Entre los siglos II al V, los primeros Padres de la Iglesia reaccionaron de modo diverso ante la filosofía, y como resultado cabe hablar de tres tendencias, que pueden resumirse como sigue: “concordancia entre cristianismo y filosofía” (utilización de la razón desde la fe, así Justino y Clemente); “irracionalidad de la fe cristiana” (la fe no necesita justificación racional, así Taciano y Tertuliano); y “racionalización de la fe cristiana” (reducción de la fe a los límites de la razón, así las corrientes arriana (Arrio) y gnóstica (Carpócrates) que, como hemos dicho anteriormente, fueron declaradas heréticas).

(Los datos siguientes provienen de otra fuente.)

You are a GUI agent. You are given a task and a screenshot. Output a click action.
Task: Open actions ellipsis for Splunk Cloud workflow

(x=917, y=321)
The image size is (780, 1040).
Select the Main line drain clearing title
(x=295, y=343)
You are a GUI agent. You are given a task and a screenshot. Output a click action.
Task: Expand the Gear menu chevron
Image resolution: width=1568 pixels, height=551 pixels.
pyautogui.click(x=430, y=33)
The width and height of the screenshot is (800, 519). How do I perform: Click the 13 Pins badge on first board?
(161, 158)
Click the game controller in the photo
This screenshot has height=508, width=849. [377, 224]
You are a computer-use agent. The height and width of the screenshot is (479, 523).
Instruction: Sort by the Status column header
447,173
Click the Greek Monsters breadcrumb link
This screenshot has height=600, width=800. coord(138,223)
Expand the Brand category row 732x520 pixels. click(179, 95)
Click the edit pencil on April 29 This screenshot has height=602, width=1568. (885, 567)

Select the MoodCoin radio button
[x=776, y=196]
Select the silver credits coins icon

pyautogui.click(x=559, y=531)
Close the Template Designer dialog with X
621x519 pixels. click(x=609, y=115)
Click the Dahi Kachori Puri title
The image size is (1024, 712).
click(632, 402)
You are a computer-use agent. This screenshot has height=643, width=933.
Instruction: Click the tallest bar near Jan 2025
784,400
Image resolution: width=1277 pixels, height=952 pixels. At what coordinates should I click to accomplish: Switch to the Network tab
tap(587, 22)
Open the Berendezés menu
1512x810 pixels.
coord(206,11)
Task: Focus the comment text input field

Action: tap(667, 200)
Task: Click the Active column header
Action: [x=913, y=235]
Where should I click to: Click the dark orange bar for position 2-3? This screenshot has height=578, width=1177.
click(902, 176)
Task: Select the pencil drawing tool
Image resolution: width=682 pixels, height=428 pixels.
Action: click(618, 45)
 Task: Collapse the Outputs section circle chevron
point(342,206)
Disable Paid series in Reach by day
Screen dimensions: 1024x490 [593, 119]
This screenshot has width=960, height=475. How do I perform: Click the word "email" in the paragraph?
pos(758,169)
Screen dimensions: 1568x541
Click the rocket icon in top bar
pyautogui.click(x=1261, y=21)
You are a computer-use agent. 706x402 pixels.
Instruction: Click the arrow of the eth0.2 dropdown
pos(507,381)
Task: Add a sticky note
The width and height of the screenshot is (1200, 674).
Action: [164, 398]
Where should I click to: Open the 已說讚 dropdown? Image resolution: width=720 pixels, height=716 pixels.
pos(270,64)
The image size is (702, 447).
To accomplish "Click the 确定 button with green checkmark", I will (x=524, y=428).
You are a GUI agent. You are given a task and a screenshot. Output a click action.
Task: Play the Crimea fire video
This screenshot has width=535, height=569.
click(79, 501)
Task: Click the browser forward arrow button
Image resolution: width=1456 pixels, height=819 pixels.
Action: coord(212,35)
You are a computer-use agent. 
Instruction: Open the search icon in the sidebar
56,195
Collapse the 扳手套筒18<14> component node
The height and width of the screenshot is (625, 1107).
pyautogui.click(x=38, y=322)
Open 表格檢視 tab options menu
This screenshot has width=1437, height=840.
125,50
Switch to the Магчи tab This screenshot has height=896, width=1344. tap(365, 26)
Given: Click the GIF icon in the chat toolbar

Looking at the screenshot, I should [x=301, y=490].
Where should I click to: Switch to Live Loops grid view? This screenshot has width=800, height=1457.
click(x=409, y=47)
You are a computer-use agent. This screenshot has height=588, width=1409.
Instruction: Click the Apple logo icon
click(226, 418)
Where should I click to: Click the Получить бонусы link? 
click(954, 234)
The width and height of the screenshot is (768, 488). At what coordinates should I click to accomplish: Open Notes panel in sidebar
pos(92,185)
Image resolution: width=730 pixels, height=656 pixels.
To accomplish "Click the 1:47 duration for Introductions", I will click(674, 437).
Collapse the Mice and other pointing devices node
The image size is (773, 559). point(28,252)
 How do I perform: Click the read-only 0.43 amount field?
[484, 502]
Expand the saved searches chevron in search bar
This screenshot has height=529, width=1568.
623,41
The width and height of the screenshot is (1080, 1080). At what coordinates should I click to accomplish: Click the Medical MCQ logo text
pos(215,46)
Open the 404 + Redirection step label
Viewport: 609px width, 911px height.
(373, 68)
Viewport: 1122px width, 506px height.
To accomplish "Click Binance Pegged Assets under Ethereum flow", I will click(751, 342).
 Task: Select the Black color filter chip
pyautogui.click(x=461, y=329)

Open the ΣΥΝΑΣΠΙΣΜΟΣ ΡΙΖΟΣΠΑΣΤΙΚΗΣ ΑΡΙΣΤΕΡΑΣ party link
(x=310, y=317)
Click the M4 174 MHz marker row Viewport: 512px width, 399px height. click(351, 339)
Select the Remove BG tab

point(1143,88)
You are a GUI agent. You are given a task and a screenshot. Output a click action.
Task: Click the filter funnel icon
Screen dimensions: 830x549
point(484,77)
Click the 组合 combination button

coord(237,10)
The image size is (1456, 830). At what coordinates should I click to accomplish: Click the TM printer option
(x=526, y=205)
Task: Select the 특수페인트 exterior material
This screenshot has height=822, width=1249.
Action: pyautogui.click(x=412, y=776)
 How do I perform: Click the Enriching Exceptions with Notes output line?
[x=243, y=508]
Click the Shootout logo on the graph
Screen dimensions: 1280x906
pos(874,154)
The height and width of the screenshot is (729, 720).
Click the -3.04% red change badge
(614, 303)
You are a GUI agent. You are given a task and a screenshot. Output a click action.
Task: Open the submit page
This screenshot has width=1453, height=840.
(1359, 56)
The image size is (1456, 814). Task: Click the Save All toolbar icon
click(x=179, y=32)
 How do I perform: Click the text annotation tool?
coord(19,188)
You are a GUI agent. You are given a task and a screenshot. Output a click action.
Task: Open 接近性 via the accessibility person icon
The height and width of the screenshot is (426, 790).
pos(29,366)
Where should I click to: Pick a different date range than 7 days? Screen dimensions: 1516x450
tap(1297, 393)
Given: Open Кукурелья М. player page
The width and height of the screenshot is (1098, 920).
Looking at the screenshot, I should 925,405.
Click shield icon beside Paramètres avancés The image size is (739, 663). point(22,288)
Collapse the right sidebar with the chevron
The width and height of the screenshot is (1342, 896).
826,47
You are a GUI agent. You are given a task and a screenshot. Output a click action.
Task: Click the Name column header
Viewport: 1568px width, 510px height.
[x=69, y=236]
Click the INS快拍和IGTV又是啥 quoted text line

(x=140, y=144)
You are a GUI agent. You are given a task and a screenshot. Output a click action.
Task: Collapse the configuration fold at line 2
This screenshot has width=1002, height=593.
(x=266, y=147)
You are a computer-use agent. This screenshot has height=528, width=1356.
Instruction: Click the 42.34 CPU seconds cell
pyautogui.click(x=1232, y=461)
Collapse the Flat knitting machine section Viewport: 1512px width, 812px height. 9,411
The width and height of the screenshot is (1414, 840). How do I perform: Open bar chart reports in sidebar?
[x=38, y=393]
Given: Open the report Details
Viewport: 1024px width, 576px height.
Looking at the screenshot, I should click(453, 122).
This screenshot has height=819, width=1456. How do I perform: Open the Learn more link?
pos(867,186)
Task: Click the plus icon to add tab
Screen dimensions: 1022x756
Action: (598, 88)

La figura más destacada de la época será el numidio Agustín de Hipona (354 a 430) quien no plantea una demarcación clara entre “razón y fe”, tema que aparentemente no le preocupa demasiado, si bien distingue entre el conocimiento de las reglas eternas del mundo (“scientia”) y el verdadero conocimiento de Dios (“sapientia”). Agustín tampoco verá la necesidad de probar la existencia de Dios (dada la evidencia que nos proporciona la fe), como hará Tomás de Aquino (1225 a 1275), y se centrará sobre todo en determinar “qué es Dios” (cual es su “esencia”), tratando de dar respuesta a su “naturaleza trinitaria”, además de afrontar problemáticas como la “existencia del mal” en el mundo (tanto moral como físico) y la justificación del “libre albedrío” del ser humano.
Agustín será considerado el “gran maestro” durante toda la Alta Edad Media en materia de lucha contra la herejía, al afirmar la “unidad de la Iglesia” y el “fundamento critológico de los sacramentos”. Llegará a dar incluso una lista, por orden creciente de maldad, de los futuros condenados: “paganos”, “cismáticos”, “judíos” y “herejes” (a los que hay que llamar a volver a la Iglesia, primero por la persuasión y, si no se dejan, por la violencia). Nuestro autor manifestó una abierta hostilidad hacia la ciencia antigua y hacia el conocimiento del mundo natural, pues este solo sirve si ayuda al conocimiento de las Escrituras (lo que no suele pasar frecuentemente). Pero frente a Tertuliano (que postula una fe irracional), afirma que “la fe necesita de la razón” y propone una mutua colaboración entre ambas: “la fe debe preceder a la razón” dando los primeros principios evidentes (por “iluminación divina”) para elaborar una interpretación coherente de los datos de la experiencia. A partir de los primeros principios de la fe, la razón debe deducir verdades por si misma, pues la afirmación de la “verdad revelada” es el punto de partida para poder comprender. Pero por otro lado “la razón debe preceder a la fe”, demostrando la necesidad de creer y probando la verdad de lo creído. Agustín, a menudo irónico, respondía a los racionalistas: “Cree para comprender” (Crede ut intelligas) y a los fideístas: “Comprende para creer” (Intellige ut credas).